I am a football guy and I am saying that with confidence.
Then came my favorite event of the year with the NCAA tournament. While I was deeply disappointed in all four No. 1 seeds making the Final Four, it made for a very competitive final weekend.
And what of the final game? Had any of us ever seen a team come from down nine with 2:12 to go in the championship game? Kansas gave us a comeback and overtime for the ages.
There was also the U.S. Open (the golf one). Who knew at the time that the mighty Tiger was limping around with injuries most of us wouldn't leave the house with? Even if he'd been only mildly injured, the tournament he and Rocco Mediate gave us was a truly memorable one.

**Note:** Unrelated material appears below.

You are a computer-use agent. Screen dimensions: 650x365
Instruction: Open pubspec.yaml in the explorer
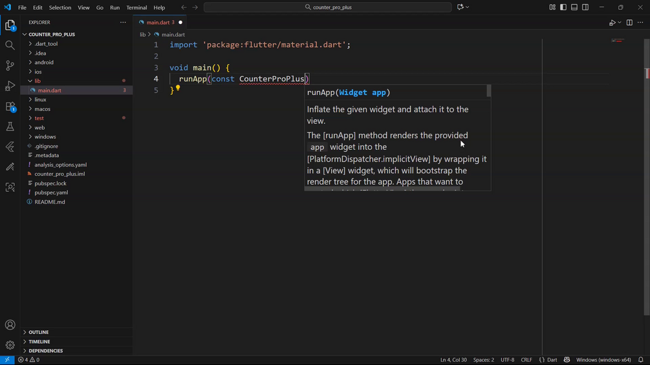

The NBA finals ended up a bit anticlimactic, but at least it was the Celtics and Lakers. Did anyone else feel like it was 1986?
I guess what I'm trying to say is that 2008 has thus far been an awesome year for sports fans. I'm not sure if that means the rest of the year will be great or completely awful. The optimist in me is betting on the former, though.
I like to get down on the Olympics sometimes, but it should be pretty sweet. (Provided that Beijing's smog doesn't win every event.) Look for Michael Phelps to break the Mark Spitz record of seven gold medals. Spitz himself thinks it will happen, so who are any of us to argue?
Then we can look forward to a good World Series. Neither of my teams will make it, so I'm just looking for a seven-game affair between any two teams not from the Northeast. (Sorry Yanks and Sawx fans.)
Then we can top it off with a sweet football regular season in both the NFL and college, and the sports fan in me will be satisfied.